→ TASK OBJECTIVE
Retype the data starting at the line that contains "The width and" and ending after the line that contains "tap(96, 135)", leaving the pictures out of your answer.

→ EXERCISE MATERIALS
§ §

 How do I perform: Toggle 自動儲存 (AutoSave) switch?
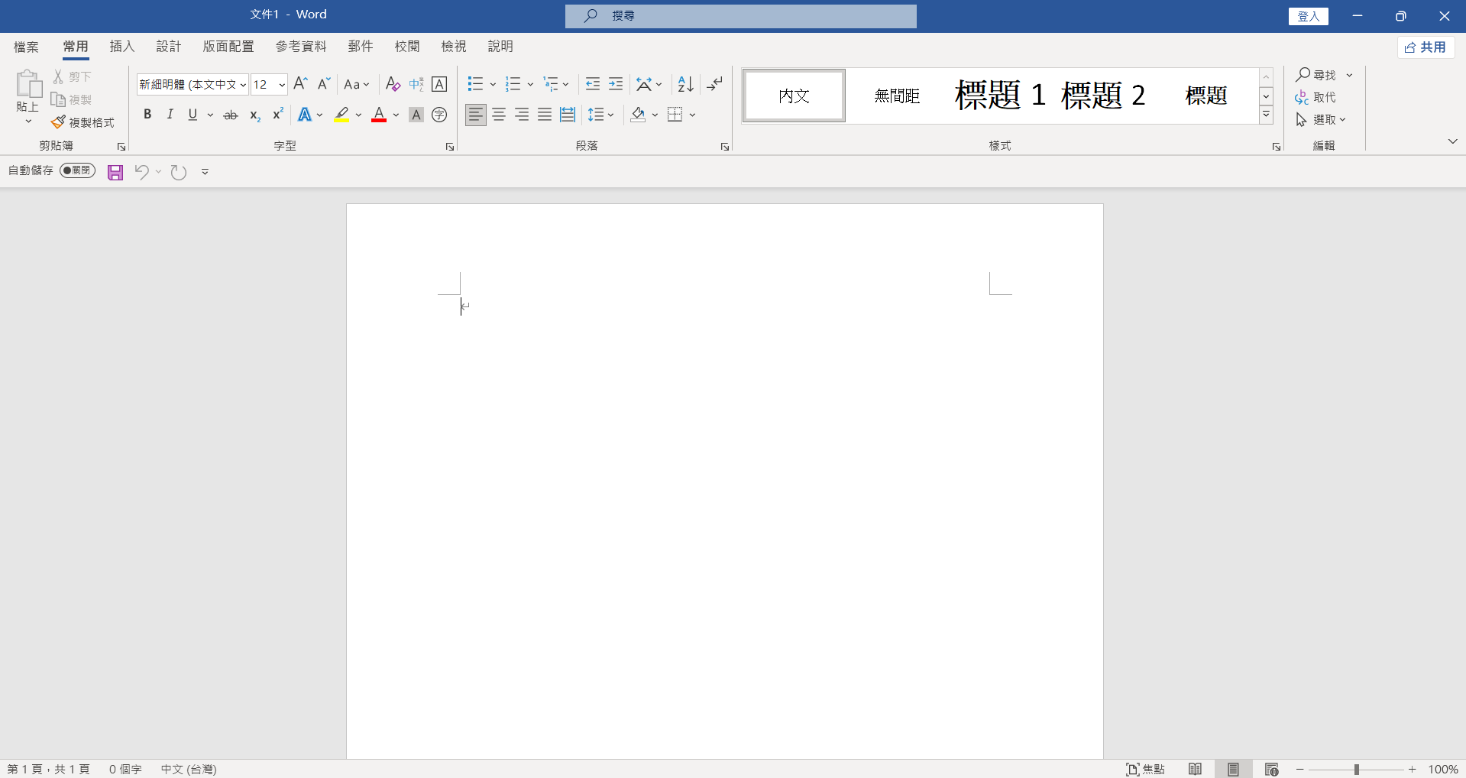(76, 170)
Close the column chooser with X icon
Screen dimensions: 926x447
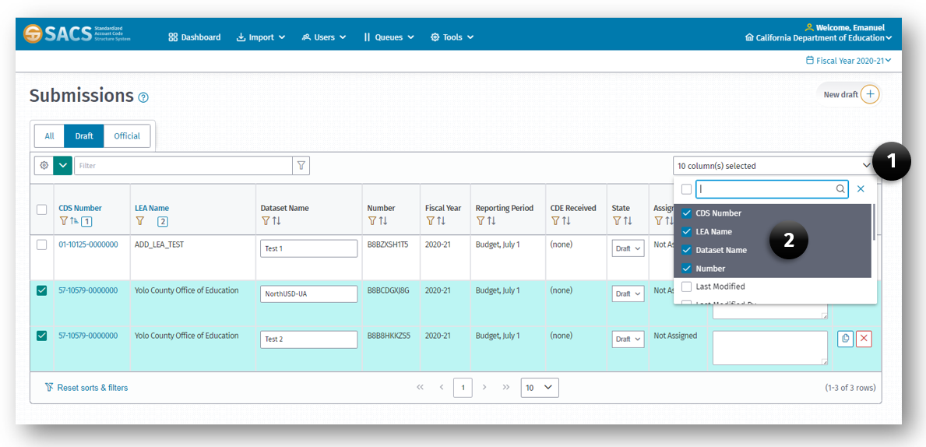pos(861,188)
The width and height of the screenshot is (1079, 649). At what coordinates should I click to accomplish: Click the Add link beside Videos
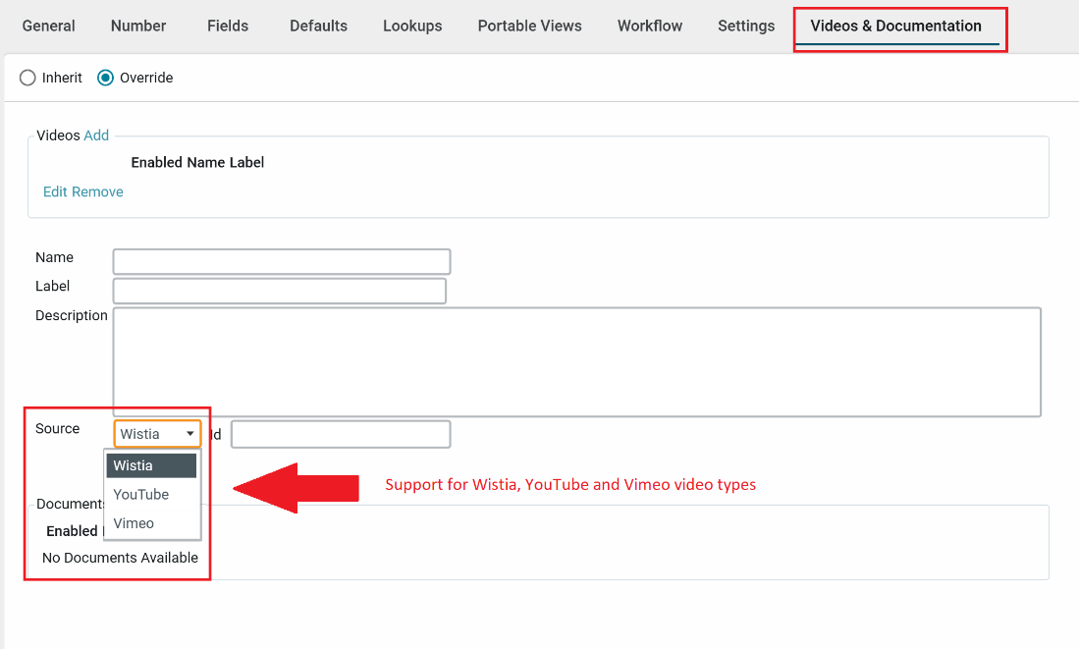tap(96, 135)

§ §

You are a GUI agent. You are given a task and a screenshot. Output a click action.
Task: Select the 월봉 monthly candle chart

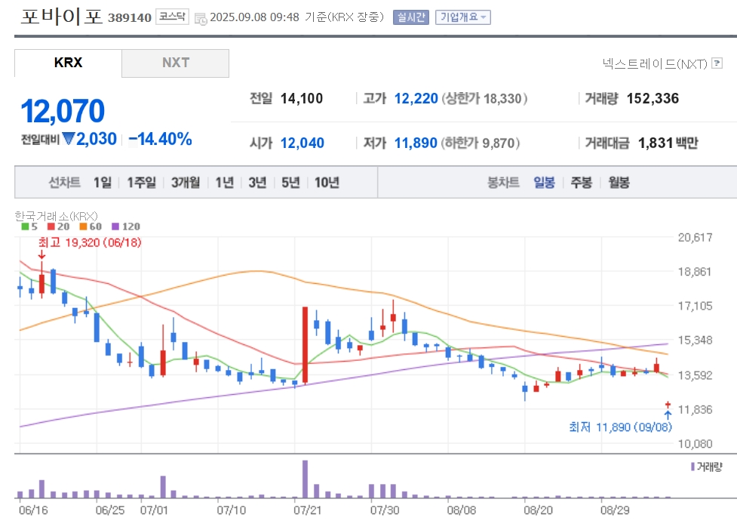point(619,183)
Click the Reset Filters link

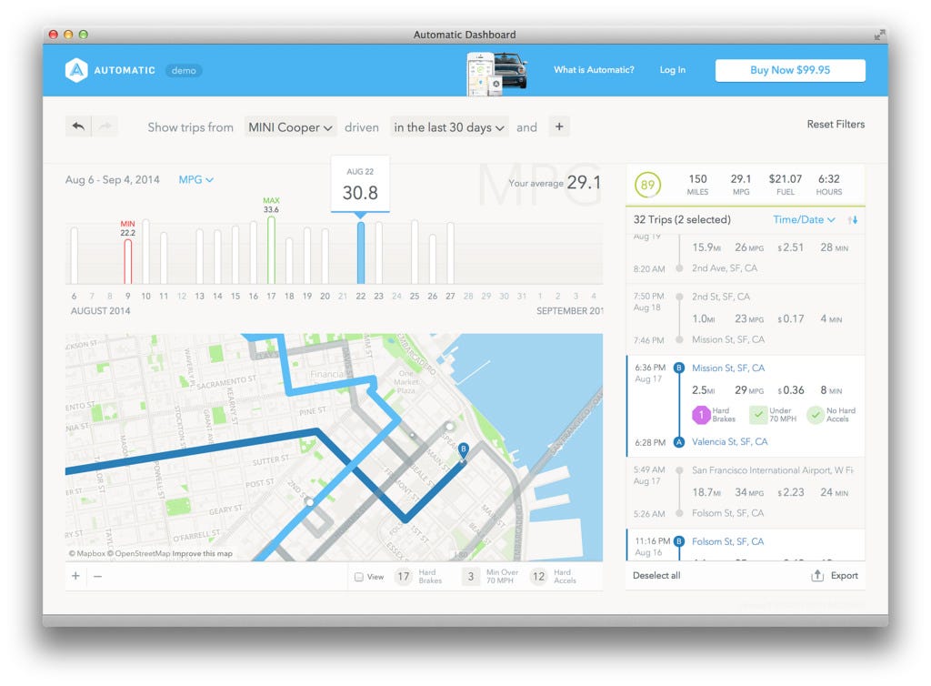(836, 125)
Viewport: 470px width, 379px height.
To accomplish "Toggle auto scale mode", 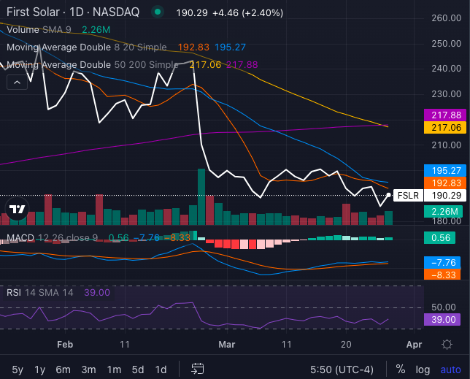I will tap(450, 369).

§ §

→ SOLUTION FOR THIS EXERCISE
The width and height of the screenshot is (1079, 649). At what coordinates should I click to accomplish: Click the Add link beside Videos
tap(96, 135)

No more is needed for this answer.